# Laptop Vaio blocked when plug power cable

## yoburtu

Hello,

I have a Sony Vaio VGN-SZ2XP laptop with Gentoo.

I have the following problem. When I plug the power cord, the system is totally blocked and I have to shut down and turn on the button.

I've probed with kernel 2.6.28, 2.6.29 and 2.6.30. I've probed with Arch, Ubuntu, Mandriva, Debian and the system block too. There is a problem with Linux Kernel.

I can't see nothing in the /var/log. 

I think that the problem is acpi. When I boot the system with option "acpi=off" I can plug the power cord and the laptop don't block, but don't work many things, with graphic card, mouse, etc, .

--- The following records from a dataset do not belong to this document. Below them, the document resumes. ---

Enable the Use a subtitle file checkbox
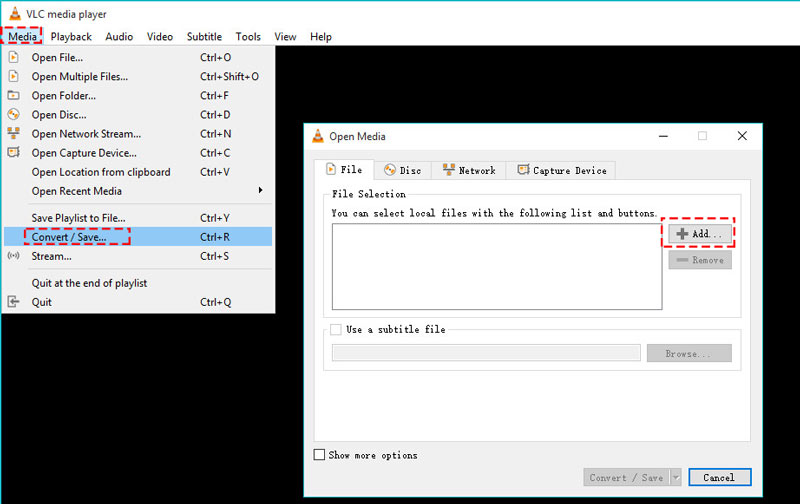 pyautogui.click(x=336, y=329)
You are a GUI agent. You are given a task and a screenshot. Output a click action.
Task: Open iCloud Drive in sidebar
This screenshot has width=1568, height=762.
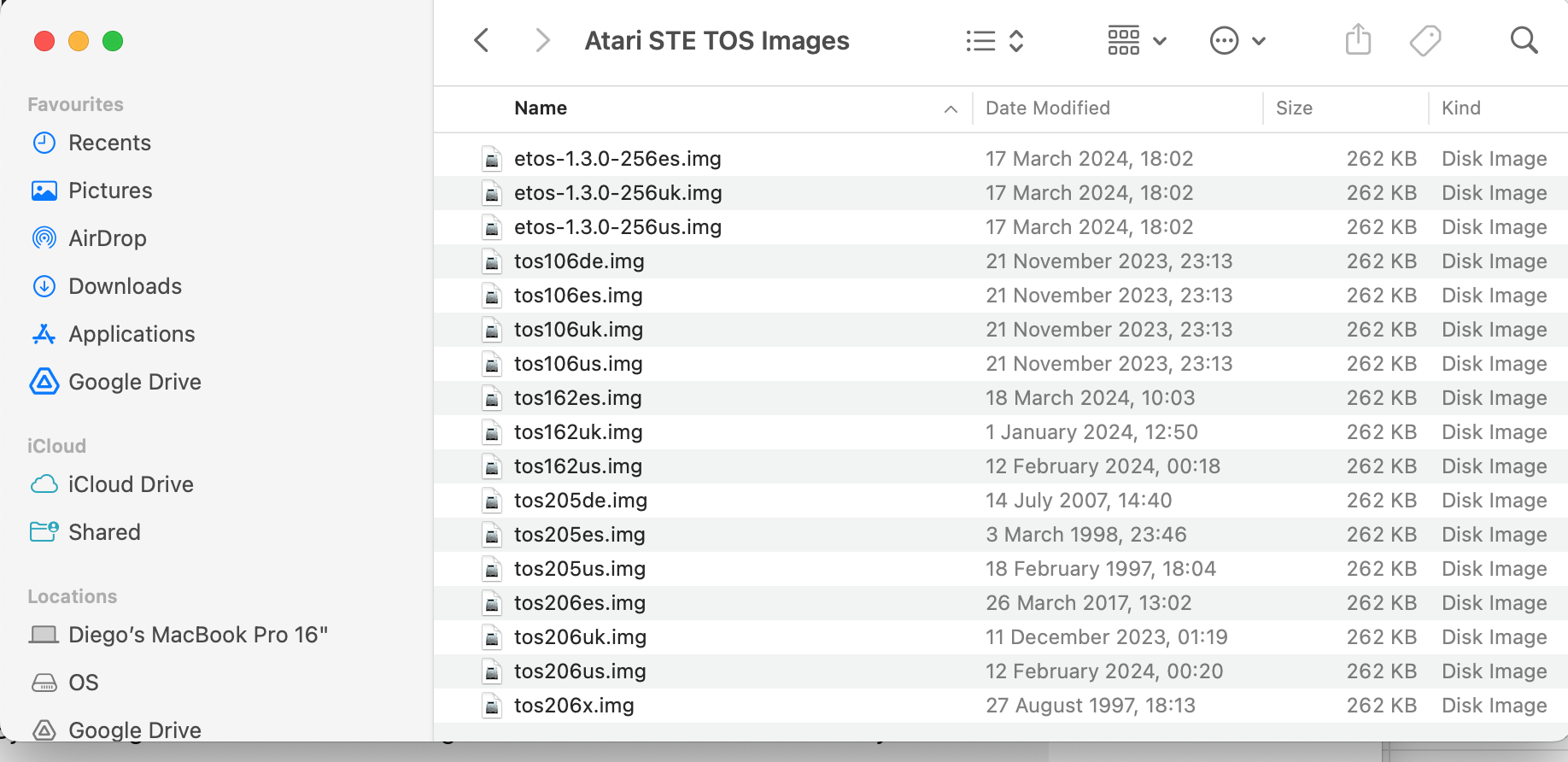click(x=131, y=484)
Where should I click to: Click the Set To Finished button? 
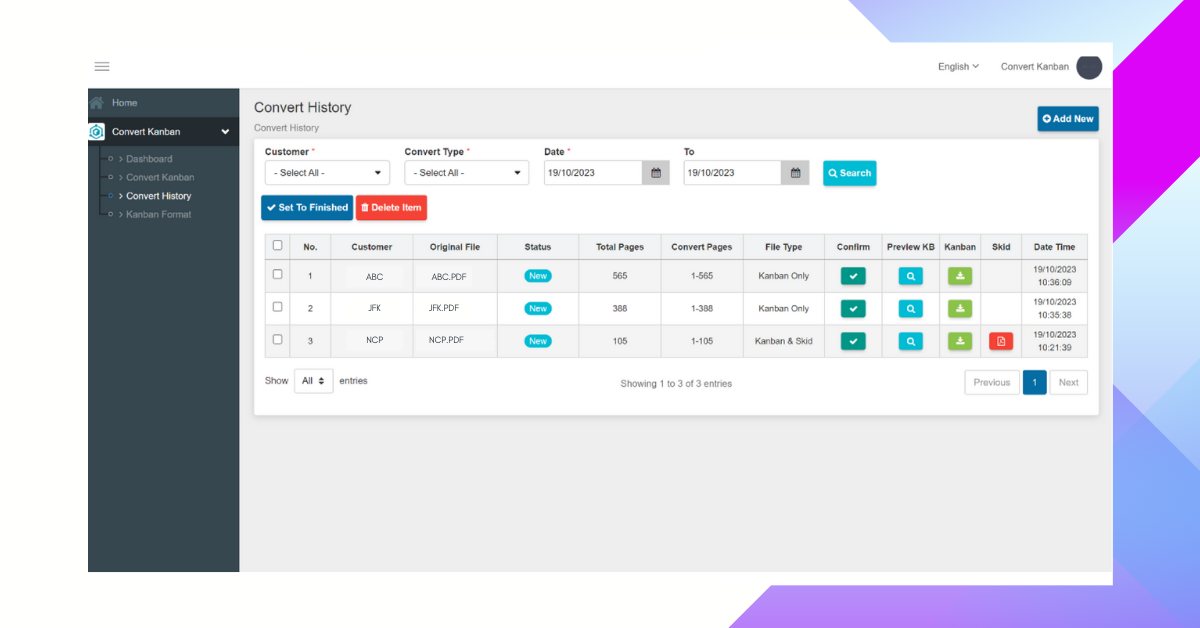pyautogui.click(x=307, y=208)
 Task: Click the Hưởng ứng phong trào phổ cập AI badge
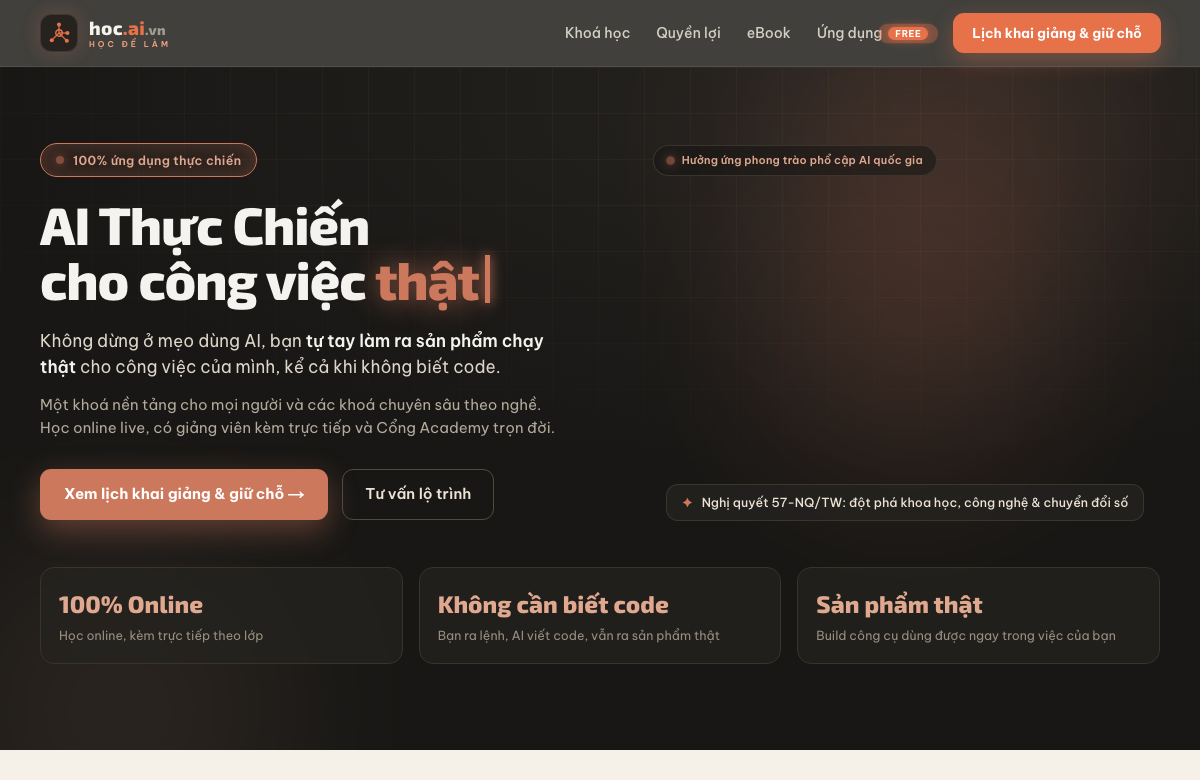[794, 160]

What can I do with acpi?, how can I configure acpi correctly?.

The problem does not occur in Windows, or FreeBSD, or Mac OSx86.

Any ideas?.

Best regards.

----------

## g.e.n.t.u.x.

hey gentooser.

maybe a bios update can solve your issue.

greetz

----------

## d2_racing

Hi, also you should post your .config that contain your acpi configuration.

----------

## yoburtu

Hi,

I'll search bios update for mi laptop in the Sony website.

Where's the acpi configuration file?.

Regards.

----------

## yoburtu

I've updated bios from R0082N0 to R0083N0, but the problem still occurs. There's a bios version R0096N0, but I think that it's for Windows Vista compatibility.

----------

## yoburtu

I've updated bios at R0096N0 version, but the problem still occurs.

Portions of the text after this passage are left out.